NFTs : buzz du moment ou vecteur de croissance long terme pour les marques?

Je m’efforce finalement d’écrire un peu plus en français sur des sujets d’actualités de marques et de communication. Au cas où vous l’avez raté, cela fait déjà plusieurs mois que le sujet des NFTs bat son plein (non-fungible tokens – je ne sais pas s’il existe une traduction en français), ou bien apparemment on dit « fait le buzz » ces jours-ci aussi, comme des d’apparitions de frelons asiatiques au printemps.

Un bon nombre de grandes marques, dont Domino’s Pizza au Canada en premier lieu, McDonald’s en France plus récemment, et d’autres, se sont déjà embarqués dans cette joyeuse aventure.

Ceci dit, et juste au cas où vos radars à tendances ont été occupés ailleurs, on va peut-être démarrer avec un petit b.a-ba : qu’est-ce que c’est qu’un non-fungible token? (du coup je viens de vérifier et la traduction littérale fonctionne en français, c’est un jeton non-fongible. Mais ça nous ne dit toujours pas forcément ce que ça veut dire, en fait).

Alors déjà il faut savoir qu’on est dans le monde des cryptomonnaies et de la technologie blockchain. Je vous avoue que je ne suis pas spécialiste, je comprends les principes en gros (les spécialistes pourront me corriger), et si vous voulez avoir les bases il y a une bonne explication pour débutants du côté de chez Cryptonaute, ou sur le site du Ministère de l’Economie et des Finances (et oui, votre portefeuille Bitcoin / Crypto est imposable).

········

- _Votre tâche_
Recopiez tel quel le passage du texte sur les NFTs, de « Un bon nombre » jusqu'à « dire, en fait). ». Les données ci-dessous forment un contenu à part, distinct du texte.

- _Données sources_

········

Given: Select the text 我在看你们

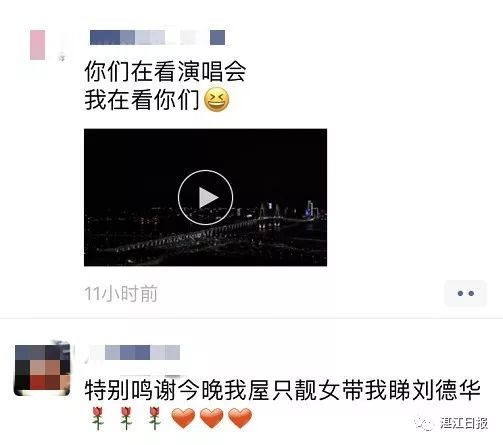Looking at the screenshot, I should pyautogui.click(x=141, y=100).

········

- _Résultat_
Un bon nombre de grandes marques, dont Domino’s Pizza au Canada en premier lieu, McDonald’s en France plus récemment, et d’autres, se sont déjà embarqués dans cette joyeuse aventure.

Ceci dit, et juste au cas où vos radars à tendances ont été occupés ailleurs, on va peut-être démarrer avec un petit b.a-ba : qu’est-ce que c’est qu’un non-fungible token? (du coup je viens de vérifier et la traduction littérale fonctionne en français, c’est un jeton non-fongible. Mais ça nous ne dit toujours pas forcément ce que ça veut dire, en fait).